● DATA FOR ANALYSIS:
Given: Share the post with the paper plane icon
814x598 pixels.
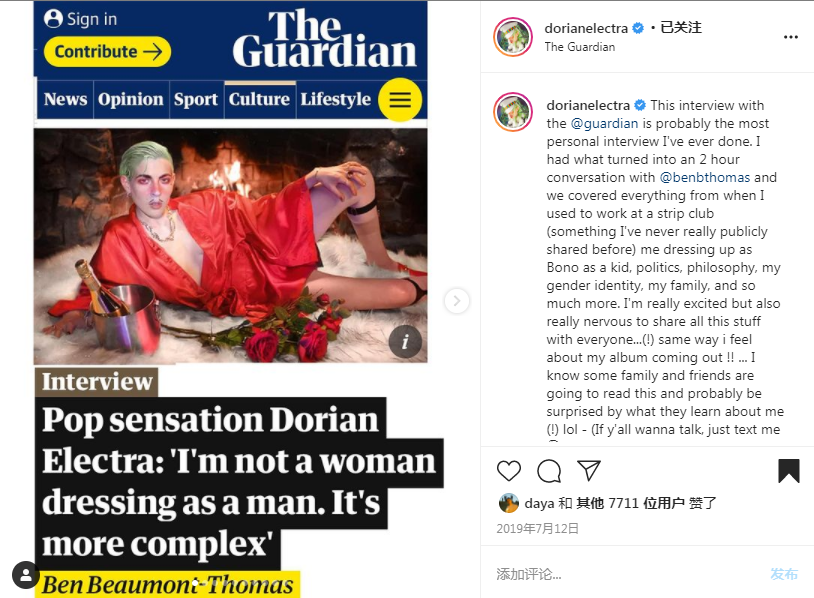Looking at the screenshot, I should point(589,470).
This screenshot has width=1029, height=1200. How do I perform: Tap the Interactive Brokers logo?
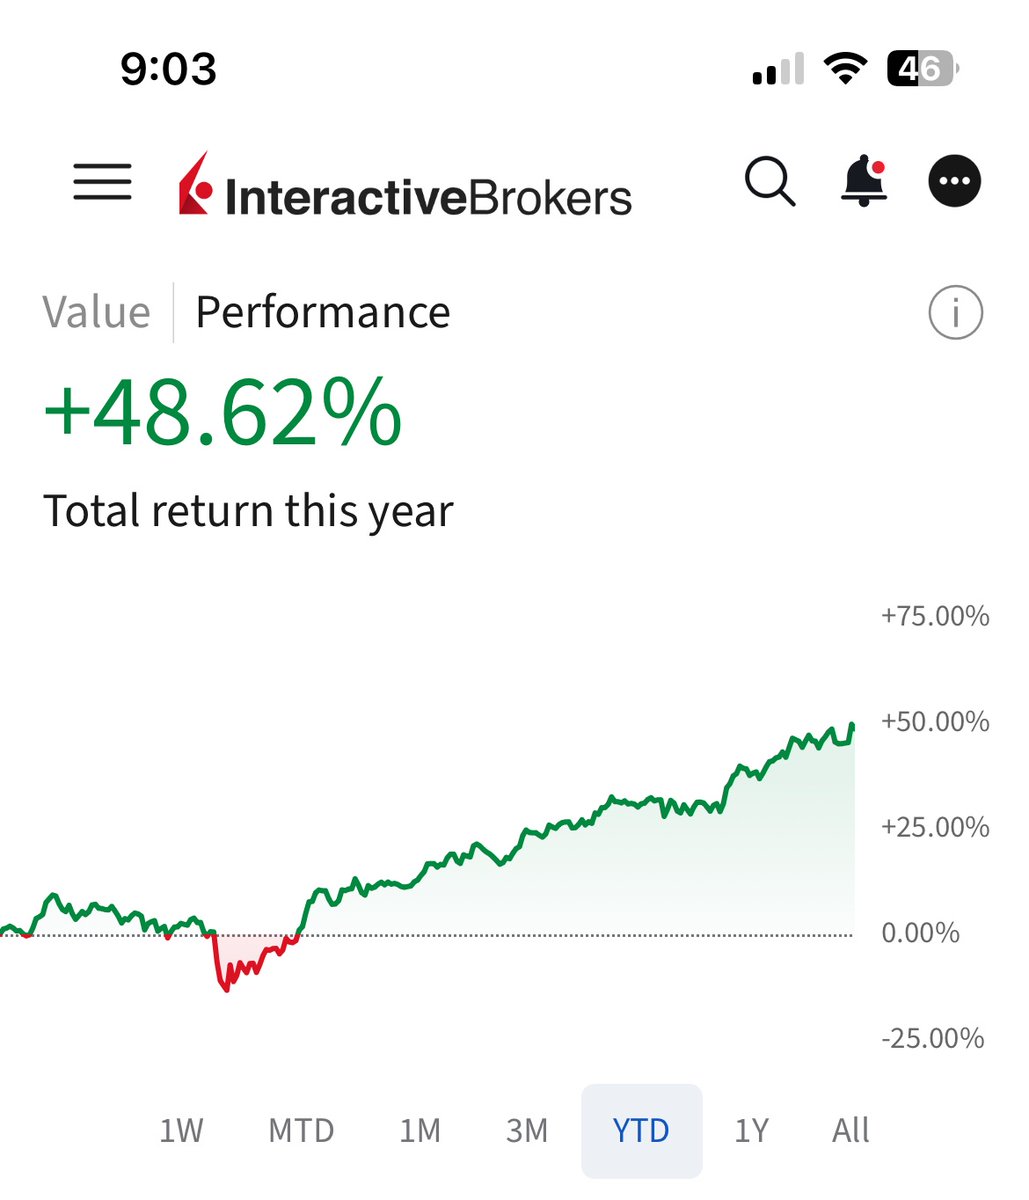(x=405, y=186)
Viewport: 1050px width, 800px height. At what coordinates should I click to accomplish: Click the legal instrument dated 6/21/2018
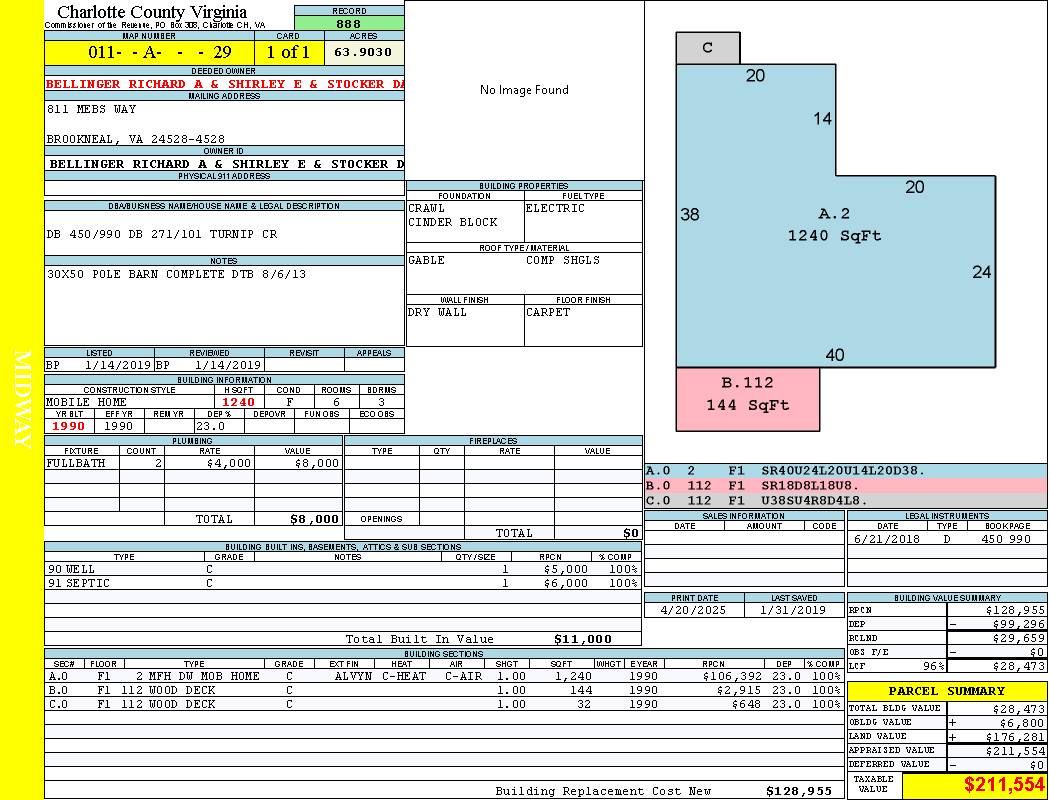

● DESCRIPTION OF THE TASK: The required answer is every line from the one containing "814x598 pixels." through the last line of the entries, restated word for word and with no pictures.

● RESPONSE AREA:
814x598 pixels.
Looking at the screenshot, I should point(589,470).
This screenshot has width=1029, height=1200. How do I perform: Tap the Interactive Brokers logo?
(x=405, y=186)
Viewport: 1050px width, 800px height. At what coordinates should I click to accomplish: Click the legal instrument dated 6/21/2018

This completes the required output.